→ GIVEN PASSAGE:
-- Start --

Honoring George Floyd on 38th & Chicago

Reading Time: 5 minutes

On the site of the killing of African-American George Floyd, a white, suburban Minneapolis man vows to combat racism.

 

Late in April 1992, as I made my way home after dark in a West Philadelphia neighborhood, I was set upon by a small group of youths carrying bats and boards. Hours earlier, a largely white jury had acquitted Los Angeles police officers of the brutal beating, captured on video, of Rodney King, an African-American man detained after a high-speed car chase. Los Angeles exploded into riot and arson. Across the country, Philadelphia hunkered down in fear. Even the homeless men with whom I worked as a Mercy Volunteer Corps volunteer were unusually subdued.

As I walked the final blocks home that evening, the group of youths caught sight of me. They laughed and jostled each other as they crossed the street to trap me. I had no time to think or even experience much fear before one of them struck me over the head and shoulders with a board. As I fell to the pavement, he leaned over and said, “Tonight, we’re white and you get to be black.” And, with that, it was over. He leaned back up and, together with his friends, ambled away in laughter, leaving me sprawled alone on the sidewalk.

As I lay in shock, I soon felt an arm reach down and hook itself under mine. It belonged to one of the youths. He didn’t say anything. He didn’t even look at me. He just lifted me up and, when I was steady, let go and walked away just as silently to rejoin his friends.

-- End --

Records of interface elements:
-- Start --

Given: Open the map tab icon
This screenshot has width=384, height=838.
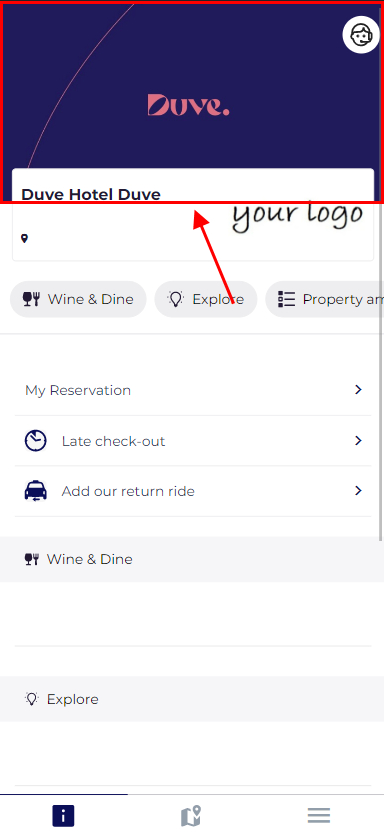Looking at the screenshot, I should coord(191,816).
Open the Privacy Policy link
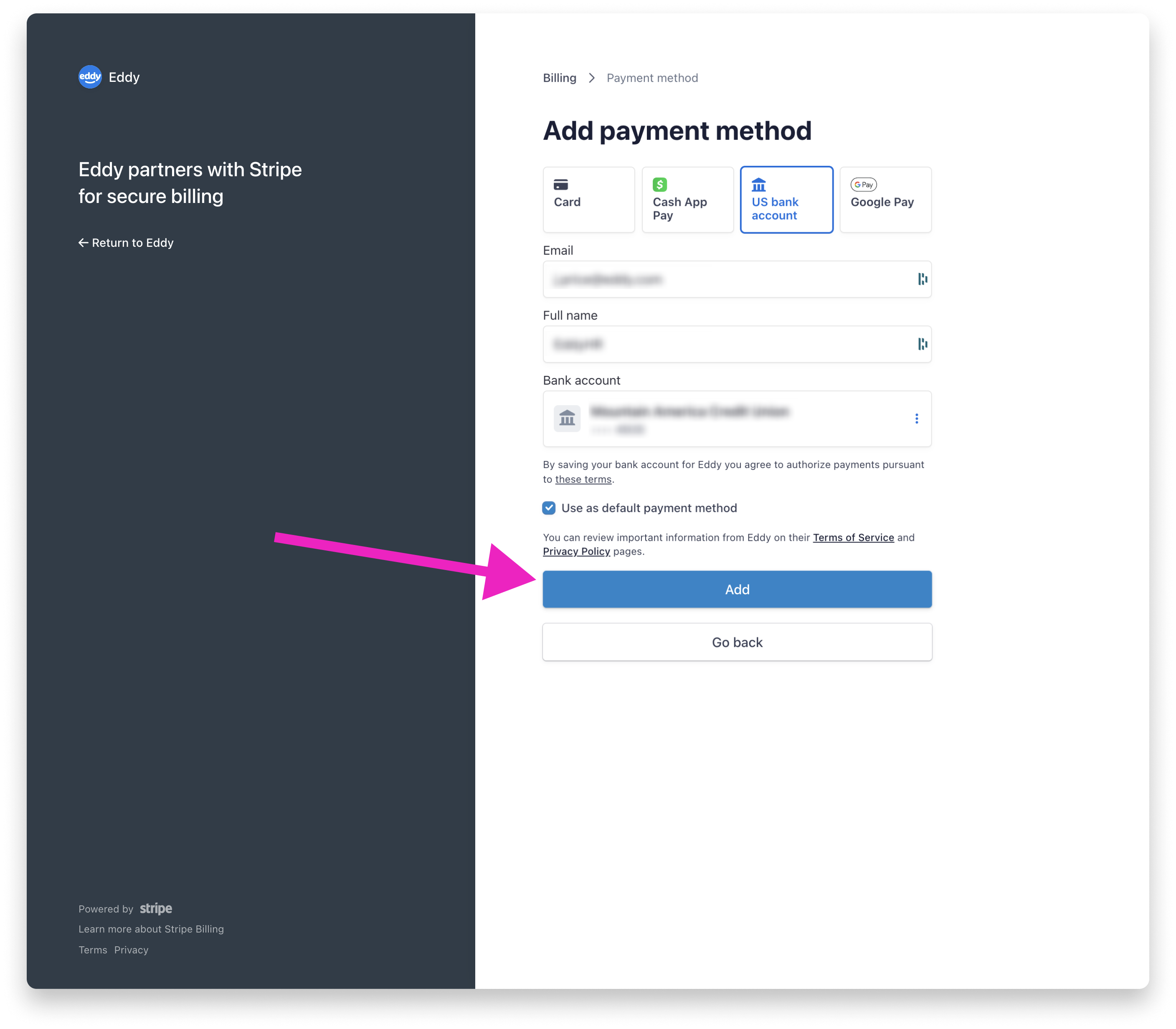 [576, 551]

-- End --

→ WHAT YOU HAVE TO DO: Please reproduce word for word the portion of the George Floyd essay starting with "Honoring George Floyd" and going on through "were unusually subdued.". These records have no connection to the George Floyd essay.

→ TASK SOLUTION:
Honoring George Floyd on 38th & Chicago

Reading Time: 5 minutes

On the site of the killing of African-American George Floyd, a white, suburban Minneapolis man vows to combat racism.

 

Late in April 1992, as I made my way home after dark in a West Philadelphia neighborhood, I was set upon by a small group of youths carrying bats and boards. Hours earlier, a largely white jury had acquitted Los Angeles police officers of the brutal beating, captured on video, of Rodney King, an African-American man detained after a high-speed car chase. Los Angeles exploded into riot and arson. Across the country, Philadelphia hunkered down in fear. Even the homeless men with whom I worked as a Mercy Volunteer Corps volunteer were unusually subdued.